START Records provided

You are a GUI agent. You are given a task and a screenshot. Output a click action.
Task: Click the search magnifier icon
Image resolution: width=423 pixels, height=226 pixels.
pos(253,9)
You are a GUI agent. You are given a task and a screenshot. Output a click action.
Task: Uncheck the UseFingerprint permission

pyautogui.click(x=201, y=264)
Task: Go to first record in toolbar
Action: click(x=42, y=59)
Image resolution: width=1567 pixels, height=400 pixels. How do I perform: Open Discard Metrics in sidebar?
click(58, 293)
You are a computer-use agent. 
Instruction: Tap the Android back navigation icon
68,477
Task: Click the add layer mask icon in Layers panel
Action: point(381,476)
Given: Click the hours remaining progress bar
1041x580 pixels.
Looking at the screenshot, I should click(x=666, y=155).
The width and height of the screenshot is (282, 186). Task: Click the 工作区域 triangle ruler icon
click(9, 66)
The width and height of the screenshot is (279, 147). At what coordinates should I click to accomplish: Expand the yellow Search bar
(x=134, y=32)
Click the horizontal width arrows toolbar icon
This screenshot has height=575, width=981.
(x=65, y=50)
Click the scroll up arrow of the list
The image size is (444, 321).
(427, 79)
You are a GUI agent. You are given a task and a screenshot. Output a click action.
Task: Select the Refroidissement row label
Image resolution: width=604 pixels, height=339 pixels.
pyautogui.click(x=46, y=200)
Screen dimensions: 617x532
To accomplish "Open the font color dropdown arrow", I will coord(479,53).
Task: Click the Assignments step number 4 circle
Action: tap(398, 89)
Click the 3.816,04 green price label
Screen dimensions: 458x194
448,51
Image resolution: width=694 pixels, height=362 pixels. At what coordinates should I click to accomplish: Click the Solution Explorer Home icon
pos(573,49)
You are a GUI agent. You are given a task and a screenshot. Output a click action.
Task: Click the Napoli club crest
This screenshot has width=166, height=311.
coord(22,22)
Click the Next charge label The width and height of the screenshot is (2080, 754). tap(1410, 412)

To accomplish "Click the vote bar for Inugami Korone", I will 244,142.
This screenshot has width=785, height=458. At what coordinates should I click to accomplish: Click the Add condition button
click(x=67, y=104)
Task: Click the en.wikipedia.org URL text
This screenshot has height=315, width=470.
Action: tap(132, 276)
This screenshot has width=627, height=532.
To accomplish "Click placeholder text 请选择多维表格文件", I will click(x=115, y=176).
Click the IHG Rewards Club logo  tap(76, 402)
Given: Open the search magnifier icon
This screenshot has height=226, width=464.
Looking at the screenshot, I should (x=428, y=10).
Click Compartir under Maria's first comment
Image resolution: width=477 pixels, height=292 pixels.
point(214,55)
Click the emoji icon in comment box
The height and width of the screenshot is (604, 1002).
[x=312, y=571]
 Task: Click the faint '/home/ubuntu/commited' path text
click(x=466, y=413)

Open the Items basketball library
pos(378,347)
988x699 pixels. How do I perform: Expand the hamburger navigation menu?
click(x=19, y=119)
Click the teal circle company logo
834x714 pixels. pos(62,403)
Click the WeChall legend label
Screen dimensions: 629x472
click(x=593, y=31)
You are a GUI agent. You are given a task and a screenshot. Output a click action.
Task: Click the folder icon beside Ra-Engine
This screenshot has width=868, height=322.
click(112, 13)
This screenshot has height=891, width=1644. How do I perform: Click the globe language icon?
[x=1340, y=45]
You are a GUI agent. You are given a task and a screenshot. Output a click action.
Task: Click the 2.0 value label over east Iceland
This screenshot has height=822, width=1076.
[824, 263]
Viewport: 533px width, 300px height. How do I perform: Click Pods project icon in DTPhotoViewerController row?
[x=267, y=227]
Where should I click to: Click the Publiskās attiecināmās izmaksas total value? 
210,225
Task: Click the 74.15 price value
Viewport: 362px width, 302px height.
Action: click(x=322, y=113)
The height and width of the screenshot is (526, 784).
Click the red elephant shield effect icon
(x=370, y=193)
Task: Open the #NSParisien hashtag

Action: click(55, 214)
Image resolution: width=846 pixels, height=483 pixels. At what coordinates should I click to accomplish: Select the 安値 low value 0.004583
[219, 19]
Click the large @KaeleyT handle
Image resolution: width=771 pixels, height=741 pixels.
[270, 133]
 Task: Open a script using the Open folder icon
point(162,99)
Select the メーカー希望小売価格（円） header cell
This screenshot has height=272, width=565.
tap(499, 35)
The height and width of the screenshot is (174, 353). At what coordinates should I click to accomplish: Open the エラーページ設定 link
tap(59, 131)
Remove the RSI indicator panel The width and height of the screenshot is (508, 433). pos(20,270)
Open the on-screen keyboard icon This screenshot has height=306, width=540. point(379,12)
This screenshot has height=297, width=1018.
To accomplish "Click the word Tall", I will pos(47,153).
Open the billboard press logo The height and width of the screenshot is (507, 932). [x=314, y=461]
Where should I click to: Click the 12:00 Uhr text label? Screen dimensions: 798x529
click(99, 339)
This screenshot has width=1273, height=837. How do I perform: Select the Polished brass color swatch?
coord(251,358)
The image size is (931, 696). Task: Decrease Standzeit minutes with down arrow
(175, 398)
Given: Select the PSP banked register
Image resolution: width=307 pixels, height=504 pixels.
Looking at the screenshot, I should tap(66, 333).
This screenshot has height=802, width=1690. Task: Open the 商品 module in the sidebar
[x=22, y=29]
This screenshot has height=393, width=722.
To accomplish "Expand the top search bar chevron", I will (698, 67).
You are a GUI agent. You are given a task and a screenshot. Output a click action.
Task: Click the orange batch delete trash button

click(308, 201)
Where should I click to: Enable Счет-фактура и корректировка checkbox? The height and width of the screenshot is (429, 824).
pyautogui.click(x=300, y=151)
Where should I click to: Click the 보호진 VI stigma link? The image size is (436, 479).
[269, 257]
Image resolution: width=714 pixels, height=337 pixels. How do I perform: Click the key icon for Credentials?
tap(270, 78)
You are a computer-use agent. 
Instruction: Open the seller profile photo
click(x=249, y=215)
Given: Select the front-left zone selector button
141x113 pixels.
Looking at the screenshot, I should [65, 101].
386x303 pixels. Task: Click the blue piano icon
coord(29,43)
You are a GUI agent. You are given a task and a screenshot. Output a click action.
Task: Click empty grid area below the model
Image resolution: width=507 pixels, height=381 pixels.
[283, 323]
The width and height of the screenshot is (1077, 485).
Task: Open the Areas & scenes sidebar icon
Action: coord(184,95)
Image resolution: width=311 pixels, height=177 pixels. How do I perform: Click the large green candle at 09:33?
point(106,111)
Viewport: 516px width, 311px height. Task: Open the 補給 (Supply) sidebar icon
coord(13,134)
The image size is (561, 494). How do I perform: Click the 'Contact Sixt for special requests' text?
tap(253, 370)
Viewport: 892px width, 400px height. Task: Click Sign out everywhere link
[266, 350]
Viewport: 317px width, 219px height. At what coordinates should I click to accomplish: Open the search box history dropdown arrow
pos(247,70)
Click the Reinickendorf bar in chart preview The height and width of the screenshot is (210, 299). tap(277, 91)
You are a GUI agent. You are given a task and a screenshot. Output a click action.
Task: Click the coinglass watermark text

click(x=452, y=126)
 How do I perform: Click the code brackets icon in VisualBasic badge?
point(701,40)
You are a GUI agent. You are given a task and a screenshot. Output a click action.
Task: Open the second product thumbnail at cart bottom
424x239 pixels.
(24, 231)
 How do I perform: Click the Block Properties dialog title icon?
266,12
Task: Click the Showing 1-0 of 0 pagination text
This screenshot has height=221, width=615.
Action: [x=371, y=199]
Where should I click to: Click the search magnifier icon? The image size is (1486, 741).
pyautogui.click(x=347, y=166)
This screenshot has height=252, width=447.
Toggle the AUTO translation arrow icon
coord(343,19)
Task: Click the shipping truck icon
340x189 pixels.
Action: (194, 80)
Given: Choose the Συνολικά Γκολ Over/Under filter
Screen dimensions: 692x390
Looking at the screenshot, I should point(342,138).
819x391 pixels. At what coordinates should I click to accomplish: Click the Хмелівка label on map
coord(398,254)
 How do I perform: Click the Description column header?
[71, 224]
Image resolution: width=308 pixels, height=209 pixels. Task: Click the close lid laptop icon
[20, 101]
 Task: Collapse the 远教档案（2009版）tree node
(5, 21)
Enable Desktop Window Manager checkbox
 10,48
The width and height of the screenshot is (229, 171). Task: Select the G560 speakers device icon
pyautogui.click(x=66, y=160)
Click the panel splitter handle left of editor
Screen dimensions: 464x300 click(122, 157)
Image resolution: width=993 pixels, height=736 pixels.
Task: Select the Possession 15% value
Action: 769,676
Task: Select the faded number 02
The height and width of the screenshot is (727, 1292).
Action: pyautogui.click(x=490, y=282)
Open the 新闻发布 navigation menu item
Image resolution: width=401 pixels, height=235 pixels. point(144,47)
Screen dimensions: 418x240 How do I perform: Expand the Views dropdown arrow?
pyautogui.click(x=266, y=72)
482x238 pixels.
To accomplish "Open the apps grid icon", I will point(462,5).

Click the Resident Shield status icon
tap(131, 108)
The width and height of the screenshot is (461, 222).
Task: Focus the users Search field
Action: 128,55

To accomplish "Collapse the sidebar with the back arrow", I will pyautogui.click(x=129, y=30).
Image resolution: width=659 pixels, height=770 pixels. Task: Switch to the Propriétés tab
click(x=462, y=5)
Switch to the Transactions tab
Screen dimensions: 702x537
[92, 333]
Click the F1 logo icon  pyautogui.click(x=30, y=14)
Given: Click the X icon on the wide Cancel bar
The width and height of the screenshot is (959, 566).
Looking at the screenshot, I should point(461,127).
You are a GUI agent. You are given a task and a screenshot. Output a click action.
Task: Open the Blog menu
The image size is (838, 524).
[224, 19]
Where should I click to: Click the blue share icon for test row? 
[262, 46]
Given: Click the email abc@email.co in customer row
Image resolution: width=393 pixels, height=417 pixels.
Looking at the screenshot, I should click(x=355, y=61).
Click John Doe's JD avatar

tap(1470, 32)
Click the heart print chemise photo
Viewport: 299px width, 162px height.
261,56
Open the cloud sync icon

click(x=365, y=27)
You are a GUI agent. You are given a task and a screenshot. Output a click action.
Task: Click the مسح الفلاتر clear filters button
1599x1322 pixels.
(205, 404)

END Records provided

● Work order: Search the material for the string "grid" and show every line that has it.

● Written response:
Task: Click empty grid area below the model
To accomplish "Open the apps grid icon", I will point(462,5).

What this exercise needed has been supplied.